* Listed records *
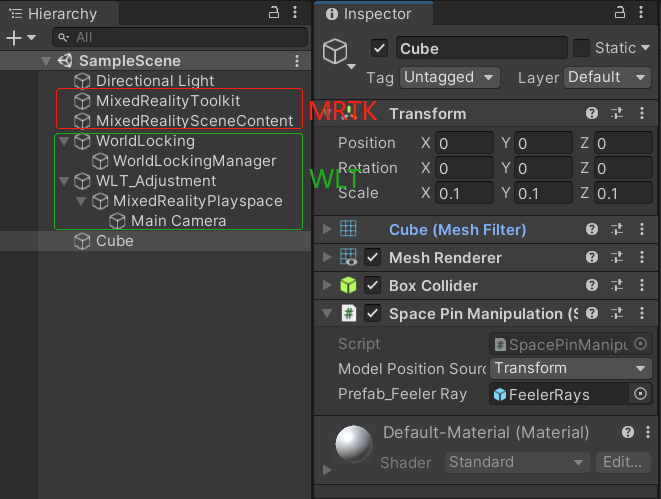Open the Tag dropdown showing Untagged
This screenshot has height=499, width=661.
(x=450, y=77)
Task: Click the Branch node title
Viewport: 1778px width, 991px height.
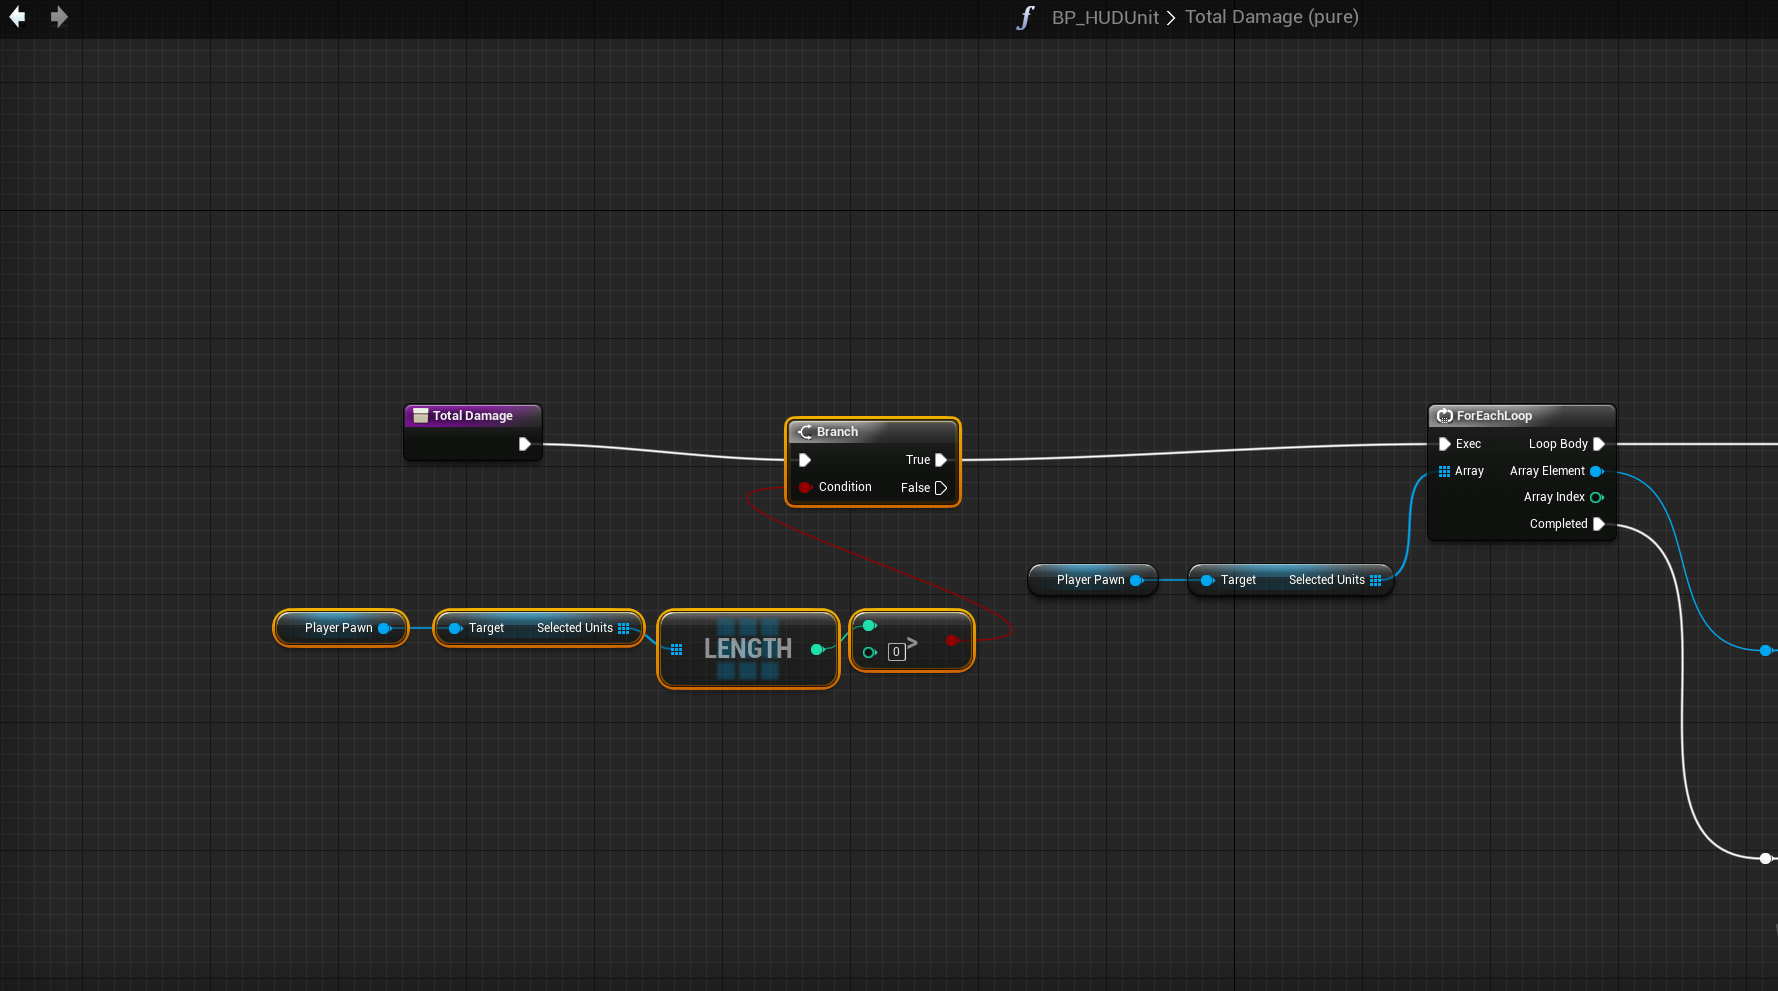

* What the task asks *
Take the line containing "Task: Click the Branch node title" as the first line and the last line of the data above as the final one, and output exactly the lines between them, inclusive, with no pictures.

* Answer to the exercise *
Task: Click the Branch node title
Viewport: 1778px width, 991px height.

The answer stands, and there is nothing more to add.